Rather than positioning the payment devices at levels optimal for persons confined to wheel chairs, most stores have elected to position the devices at height levels that are convenient to persons who are physically able to stand at the check-out counters, the number of which greatly exceeds the number of wheelchair-bound customers.
As a result, persons confined to wheelchairs have been forced to suffer the inconvenience and security risks of interacting, either directly or with the need for assistance of another person, with non-accommodating payment devices.
How many? One ADA POS checkout minimum. If more than four sales/service counters, one for every four is to be the open checkout at all times of store operating hours. If multi-lane, one per four checkout lanes. example: Lane 1, Lane 5, Lane 9, etc.

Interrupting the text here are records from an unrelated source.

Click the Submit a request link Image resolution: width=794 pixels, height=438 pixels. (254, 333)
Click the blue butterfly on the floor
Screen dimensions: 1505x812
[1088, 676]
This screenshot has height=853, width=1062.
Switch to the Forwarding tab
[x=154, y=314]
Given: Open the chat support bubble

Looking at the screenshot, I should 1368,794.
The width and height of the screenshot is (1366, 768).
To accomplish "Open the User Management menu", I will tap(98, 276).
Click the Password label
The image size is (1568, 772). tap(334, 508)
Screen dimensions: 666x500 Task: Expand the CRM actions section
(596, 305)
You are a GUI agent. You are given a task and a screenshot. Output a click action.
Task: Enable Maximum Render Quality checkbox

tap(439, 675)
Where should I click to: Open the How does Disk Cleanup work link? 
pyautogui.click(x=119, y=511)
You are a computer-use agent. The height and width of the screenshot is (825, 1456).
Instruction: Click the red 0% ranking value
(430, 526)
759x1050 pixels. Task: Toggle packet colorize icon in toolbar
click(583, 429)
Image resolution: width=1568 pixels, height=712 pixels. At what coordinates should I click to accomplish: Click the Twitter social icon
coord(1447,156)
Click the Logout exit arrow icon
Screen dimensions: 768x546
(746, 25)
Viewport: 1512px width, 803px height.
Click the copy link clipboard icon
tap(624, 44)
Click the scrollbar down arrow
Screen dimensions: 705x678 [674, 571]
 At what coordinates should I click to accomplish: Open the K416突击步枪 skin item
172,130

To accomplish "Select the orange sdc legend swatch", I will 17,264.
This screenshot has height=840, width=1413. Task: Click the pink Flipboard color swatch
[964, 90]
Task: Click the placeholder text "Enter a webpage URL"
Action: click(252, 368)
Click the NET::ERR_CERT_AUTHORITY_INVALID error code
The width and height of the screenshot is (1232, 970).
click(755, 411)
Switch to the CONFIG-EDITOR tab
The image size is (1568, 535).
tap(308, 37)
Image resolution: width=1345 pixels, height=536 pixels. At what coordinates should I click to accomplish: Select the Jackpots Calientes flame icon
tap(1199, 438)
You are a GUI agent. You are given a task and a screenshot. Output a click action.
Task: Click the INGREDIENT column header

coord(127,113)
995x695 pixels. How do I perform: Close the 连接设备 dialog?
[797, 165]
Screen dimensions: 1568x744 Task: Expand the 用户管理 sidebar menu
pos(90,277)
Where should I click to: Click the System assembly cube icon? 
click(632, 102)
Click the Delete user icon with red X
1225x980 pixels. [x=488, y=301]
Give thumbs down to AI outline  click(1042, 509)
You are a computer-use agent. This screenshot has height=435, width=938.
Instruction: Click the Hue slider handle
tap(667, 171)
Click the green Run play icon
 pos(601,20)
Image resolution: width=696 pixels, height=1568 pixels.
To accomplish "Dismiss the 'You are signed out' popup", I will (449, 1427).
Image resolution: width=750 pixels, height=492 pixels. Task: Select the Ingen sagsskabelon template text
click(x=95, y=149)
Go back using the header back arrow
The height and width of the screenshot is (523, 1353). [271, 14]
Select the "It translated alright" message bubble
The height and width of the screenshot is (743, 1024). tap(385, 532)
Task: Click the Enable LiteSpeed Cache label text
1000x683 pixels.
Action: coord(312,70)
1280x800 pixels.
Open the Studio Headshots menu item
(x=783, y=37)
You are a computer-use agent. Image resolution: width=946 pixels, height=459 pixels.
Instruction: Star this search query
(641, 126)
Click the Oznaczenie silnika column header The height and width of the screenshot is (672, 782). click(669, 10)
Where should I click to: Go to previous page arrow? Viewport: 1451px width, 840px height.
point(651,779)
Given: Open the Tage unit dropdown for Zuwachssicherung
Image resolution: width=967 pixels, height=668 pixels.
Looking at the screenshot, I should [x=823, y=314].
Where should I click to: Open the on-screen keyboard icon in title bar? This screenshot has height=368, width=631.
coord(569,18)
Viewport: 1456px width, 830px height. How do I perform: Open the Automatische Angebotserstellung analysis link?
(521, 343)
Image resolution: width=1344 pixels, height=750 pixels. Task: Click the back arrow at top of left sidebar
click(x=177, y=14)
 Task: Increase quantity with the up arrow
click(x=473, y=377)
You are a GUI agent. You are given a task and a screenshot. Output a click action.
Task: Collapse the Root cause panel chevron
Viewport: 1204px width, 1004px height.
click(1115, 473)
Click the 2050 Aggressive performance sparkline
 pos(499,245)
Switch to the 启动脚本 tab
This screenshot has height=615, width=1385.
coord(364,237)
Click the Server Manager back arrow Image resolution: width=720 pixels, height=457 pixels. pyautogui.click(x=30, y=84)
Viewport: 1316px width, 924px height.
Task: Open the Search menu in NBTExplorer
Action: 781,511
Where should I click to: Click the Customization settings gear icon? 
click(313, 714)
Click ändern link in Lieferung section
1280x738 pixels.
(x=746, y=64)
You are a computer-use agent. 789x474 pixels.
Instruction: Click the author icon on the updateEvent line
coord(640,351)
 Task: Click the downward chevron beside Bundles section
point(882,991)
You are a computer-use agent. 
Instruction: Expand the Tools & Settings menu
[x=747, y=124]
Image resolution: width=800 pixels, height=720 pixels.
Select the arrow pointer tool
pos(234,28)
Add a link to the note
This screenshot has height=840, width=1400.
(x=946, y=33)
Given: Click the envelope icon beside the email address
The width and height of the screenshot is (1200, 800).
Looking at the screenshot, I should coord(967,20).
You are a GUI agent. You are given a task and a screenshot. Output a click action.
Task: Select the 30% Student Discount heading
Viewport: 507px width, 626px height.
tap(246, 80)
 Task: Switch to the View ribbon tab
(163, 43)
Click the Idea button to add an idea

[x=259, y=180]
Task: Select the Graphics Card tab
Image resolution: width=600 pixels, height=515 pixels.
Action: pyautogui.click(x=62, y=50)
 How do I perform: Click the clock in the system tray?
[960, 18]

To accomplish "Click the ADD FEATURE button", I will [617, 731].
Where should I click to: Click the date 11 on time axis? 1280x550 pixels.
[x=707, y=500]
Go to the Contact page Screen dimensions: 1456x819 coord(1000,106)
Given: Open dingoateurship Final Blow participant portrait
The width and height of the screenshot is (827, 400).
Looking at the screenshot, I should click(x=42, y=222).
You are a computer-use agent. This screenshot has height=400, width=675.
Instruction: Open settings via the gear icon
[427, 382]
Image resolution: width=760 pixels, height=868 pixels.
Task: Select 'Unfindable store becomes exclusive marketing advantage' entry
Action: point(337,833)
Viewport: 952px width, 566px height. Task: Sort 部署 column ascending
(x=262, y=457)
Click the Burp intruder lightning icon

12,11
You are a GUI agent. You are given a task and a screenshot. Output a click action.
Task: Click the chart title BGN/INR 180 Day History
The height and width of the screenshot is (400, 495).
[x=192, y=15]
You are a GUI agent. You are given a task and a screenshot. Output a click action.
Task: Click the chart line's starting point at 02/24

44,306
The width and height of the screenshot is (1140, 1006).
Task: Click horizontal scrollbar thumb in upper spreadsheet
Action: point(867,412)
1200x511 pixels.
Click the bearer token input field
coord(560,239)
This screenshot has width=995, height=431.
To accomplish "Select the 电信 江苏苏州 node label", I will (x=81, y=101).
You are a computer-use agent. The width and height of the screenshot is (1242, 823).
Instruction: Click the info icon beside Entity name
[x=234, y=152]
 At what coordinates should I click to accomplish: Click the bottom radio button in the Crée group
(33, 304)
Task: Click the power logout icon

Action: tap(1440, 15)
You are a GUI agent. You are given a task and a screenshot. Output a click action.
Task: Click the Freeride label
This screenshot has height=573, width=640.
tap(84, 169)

Enforcement Action: (ongoing). What constitutes a violation of the ADA?
PCI and VISA REQ's.
PCI PTS POI Compliance: (accessibility requirement).
The PED must provide a means to deter the visual observation of PIN values as they are being entered by the cardholder.
The cardholder needs to shield the card and PIN reader with the body to protect against observation of the PIN during PIN entry. (think wheelchair or a little person, limited reach and strength, visual screen accommodation as a few examples).
Commonly seen POS mounting in businesses cannot address the accessibility requirements of ADA, PCI, ISO or the inclusion ethics of DEI(A).
Google states it in a really good way concerning it all: “Product inclusion and equity is the ongoing work of building belonging through our products, by centering the most marginalized voices at every phase of product creation”.
The product creation of POS Dismount D2P product inclusion is specifically engineered to address these requirements and concerns for cardholder use and compliances, including apparent or non-apparent levels of ability that limit a person’s POS checkout activities.
Visa Core Rules Section 18.104.22.168 Compliance with Laws and Regulations.
Each Member is also responsible for ensuring that any of its affiliates, subsidiaries, parent companies, third-party agents, Merchants, and any other of its appointed agents participating in Visa’s system comply with all applicable laws, regulations, and other legal requirements applicable to each country in which its affiliates, subsidiaries, parent companies, third-party agents, Merchants, and other appointed agents operate.
(ADA is a Federal Law with regulations).
Visa TADG 3.2 – 2.6 Accessibility Requirements Device vendors and acquirers are responsible for ensuring that all customer-facing devices adhere to any and all accessibility requirements for the countries in which they operate and for the countries in which the devices are installed. (Again, -ADA is a Federal Law with regulations). If your business accepts VISA, TADG 3.2 2.6 also applies.